Miss Tick sighed. Stories, she thought. Granny Weatherwax believes the world is all about stories. Oh well, we all have our funny little ways. Except me, obviously. (p. 97)
Pratchett develops other themes along the way, and the Mac Nac Feegle are around mostly to offer comic relief, but the title of the book tells the main point of the tale. The wintersmith not only wants to share winter with Tiffany, he wants it badly enough to try to become human. It’s a touching aspect to a story that could have easily made his desire simply monstrous. Instead, Pratchett shows a desire to understand and a marvelous effort to overcome a difference that was, until the moment of the dance, unimaginable for him.
In several of the Discworld books, Pratchett has said that there is no justice; there’s just us. He hits that note again, as the consequences of Tiffany’s dance become clearer when winter deepens. “It was lonely on the hill, and cold. And all you could do was keep going. You could scream, cry and stamp your feet, but apart from making you feel warmer it wouldn’t do any good. You could say it was unfair, and that was true, but the universe didn’t care because it didn’t know what ‘fair’ meant. That was the big problem with being a witch. It was up to you. It was always up to you.” (p. 260)
One more bit of unfairness is particularly poignant now.
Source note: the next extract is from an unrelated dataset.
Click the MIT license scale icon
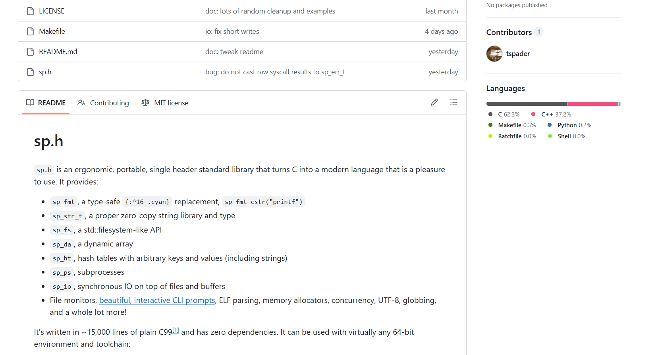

Pratchett wrote Wintersmith about a year before he was diagnosed with the early-onset form of Alzheimer’s that eventually killed him in 2015. In this quote, Roland — the Baron’s son from previous Tiffany Aching stories — is telling the Mac Nac Feegle about his time in the Dreamlands: “She had pets that feed you dreams until you die of hunger. I hate things that try to take away what you are. I want to kill those things, Mr Anybody. I want to kill all of them. When you take away memories, you take away the person. Everything they are.” (p. 342)
At least Tiffany Aching got through to the end of her story and out on the other side.